Nel nostro Paese il diritto all’alimentazione riceve attualmente tutela solo in modo indiretto: da un lato, anche sulla spinta dell’Unione europea, con l’evoluzione della normativa in senso sempre più stringente verso la salubrità degli alimenti in commercio, con conseguente compressione, in applicazione dell’art. 41 Cost., della libertà d’iniziativa economica, dall’altro premiando economicamente gli attori più virtusi del comparto agroalimentare e sottoponendo alla vigilanza dell’AGCM (Autorità Garante della Concorrenza e del Mercato) l’iniziativa economica privata a cui peraltro è rimessa, in una logica di libero mercato interno ed internazionale, la disponibilità degli alimenti, la loro qualità intrinseca e la definizione del loro prezzo.

Notevoli passi in avanti verso un vero e proprio diritto ad una sana alimentazione sono stati compiuti in Italia, sul piano dottrinario, con il saggio di Stefano Rodotà «Il diritto al cibo» (Milano, 2014) che per primo ha correlato l’alimentazione alla dignità umana, mentre a livello internazionale la «Dichiarazione di Roma» (2014) a valle della seconda Conferenza internazionale della FAO sulla Nutrizione ha sancito «il diritto di ogni essere umano all’accesso sicuro, costante e sufficiente a cibo nutriente e di qualità».

La qualità del cibo tra evidenze scientifiche e congiuntura economica

L’informazione sui temi alimentari ci trasmette di volta in volta notizie allarmanti, come quelle relative ai potenziali effetti cancerogeni del consumo eccessivo di taluni alimenti di bassa qualità, o rassicuranti come quelle relative alle proprietà nutraucetiche dell’olio extravergine d’oliva di qualità.

Al netto di una certa dose di sensazionalismo un dato è di comune evidenza: non tutto il cibo in commercio, seppur validato a livello sanitario, permette una sana alimentazione, ma solo quello che ha un’elevata qualità intrinseca.

Questo dato, che indubbiamente spinge in senso virtuoso il consumo delle nostre eccellenze agroalimentari e aumenta la consapevolezza degli acquisti, si scontra, tuttavia, con i riscontri forniti dall’Istat e dall’AGCM.

Il primo, diffondendo i dati dei consumi delle famiglie, ha evidenziato che nel 2024 circa un terzo della popolazione è stato costretto a rinunciare ad alimenti di qualità.

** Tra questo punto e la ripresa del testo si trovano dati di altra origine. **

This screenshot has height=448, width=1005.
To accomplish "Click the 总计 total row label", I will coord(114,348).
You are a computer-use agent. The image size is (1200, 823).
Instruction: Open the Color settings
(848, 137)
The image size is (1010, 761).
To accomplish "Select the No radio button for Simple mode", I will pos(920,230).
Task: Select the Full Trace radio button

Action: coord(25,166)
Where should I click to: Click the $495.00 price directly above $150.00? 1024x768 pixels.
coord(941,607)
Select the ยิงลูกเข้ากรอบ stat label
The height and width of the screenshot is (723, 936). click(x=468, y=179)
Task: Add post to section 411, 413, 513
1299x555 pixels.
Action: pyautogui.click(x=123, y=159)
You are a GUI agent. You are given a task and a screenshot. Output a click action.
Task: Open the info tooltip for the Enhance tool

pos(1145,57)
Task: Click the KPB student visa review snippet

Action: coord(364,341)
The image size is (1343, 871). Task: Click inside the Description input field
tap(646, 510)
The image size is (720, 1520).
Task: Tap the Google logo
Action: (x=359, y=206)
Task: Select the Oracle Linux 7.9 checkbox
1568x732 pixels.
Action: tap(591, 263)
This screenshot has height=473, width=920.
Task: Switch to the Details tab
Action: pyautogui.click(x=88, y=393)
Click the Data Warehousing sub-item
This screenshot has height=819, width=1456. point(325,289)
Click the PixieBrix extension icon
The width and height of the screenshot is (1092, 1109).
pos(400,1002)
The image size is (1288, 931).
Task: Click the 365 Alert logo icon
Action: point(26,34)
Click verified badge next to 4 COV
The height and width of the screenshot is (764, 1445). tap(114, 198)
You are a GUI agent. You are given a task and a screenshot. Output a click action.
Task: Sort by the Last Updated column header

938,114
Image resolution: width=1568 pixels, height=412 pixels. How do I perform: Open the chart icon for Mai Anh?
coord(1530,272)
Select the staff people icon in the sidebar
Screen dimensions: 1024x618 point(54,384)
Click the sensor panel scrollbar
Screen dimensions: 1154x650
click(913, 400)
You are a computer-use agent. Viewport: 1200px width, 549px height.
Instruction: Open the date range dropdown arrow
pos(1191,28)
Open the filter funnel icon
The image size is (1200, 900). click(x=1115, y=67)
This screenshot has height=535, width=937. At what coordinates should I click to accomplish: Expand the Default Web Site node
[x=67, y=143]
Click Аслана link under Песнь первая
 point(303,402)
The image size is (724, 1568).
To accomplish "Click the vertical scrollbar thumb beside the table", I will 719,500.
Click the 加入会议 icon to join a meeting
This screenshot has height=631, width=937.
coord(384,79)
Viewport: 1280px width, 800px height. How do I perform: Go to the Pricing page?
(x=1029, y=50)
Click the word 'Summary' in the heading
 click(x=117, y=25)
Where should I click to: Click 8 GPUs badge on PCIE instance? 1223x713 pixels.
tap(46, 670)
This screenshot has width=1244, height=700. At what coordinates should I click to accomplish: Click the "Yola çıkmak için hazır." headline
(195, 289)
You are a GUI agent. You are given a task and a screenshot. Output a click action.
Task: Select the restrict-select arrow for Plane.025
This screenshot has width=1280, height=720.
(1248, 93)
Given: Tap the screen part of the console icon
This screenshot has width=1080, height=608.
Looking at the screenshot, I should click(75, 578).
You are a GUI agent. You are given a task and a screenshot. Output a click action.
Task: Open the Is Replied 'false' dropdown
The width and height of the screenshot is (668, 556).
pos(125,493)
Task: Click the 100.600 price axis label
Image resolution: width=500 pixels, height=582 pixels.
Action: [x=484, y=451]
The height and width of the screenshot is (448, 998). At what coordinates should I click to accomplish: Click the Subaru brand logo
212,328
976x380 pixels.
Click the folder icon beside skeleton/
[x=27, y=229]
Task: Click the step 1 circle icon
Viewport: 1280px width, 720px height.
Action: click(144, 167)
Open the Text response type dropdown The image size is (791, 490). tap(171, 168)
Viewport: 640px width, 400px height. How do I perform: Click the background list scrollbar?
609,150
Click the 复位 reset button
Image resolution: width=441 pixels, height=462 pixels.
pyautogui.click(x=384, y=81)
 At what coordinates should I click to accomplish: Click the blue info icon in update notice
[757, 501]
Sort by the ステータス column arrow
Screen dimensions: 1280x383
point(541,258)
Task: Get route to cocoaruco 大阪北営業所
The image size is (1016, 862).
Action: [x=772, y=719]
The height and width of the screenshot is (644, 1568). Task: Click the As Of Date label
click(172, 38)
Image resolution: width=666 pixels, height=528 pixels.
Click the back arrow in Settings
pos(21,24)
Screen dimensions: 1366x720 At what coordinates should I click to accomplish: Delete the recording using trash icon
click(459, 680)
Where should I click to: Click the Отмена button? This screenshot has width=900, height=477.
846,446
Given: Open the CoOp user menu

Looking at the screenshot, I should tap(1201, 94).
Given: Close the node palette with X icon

A sua volta l’AGCM, nell’avviare un’indagine conoscitiva sulla filiera agroalimentare, ha evidenziato che da ottobre 2021 a ottobre 2025, i prezzi dei beni alimentari in Italia sono aumentati del 24,9, superando di circa 8 punti percentuali l’indice generale dei prezzi al consumo.

Tale aumento dei prezzi, sempre secondo l’AGCM, non troverebbe corrispondenza nella remunerazione dei produttori che, al contrario, lamentano una stasi o addirittura una compressione dei propri margini e ciò ha giustificato l’avvio di un’indagine volta ad evidenziare eventuali distorsioni della concorrenza nell’ambito della filiera.

Nei fatti quindi, a fronte della spinta dei media per un’alimentazione sempre più sana, si registra che oltre un terzo della popolazione già ora è costretta a rinunciarvi ripiegando su alimenti di qualità inferiore e che, salvo improvvise e obiettivamente inimmaginabili inversioni di tendenza, il dato, dipendendo da fattori strutturali della filiera, è destinato a peggiorare risolvendosi nella vera e propria negazione di un diritto che si avvia ad essere universalmente riconosciuto.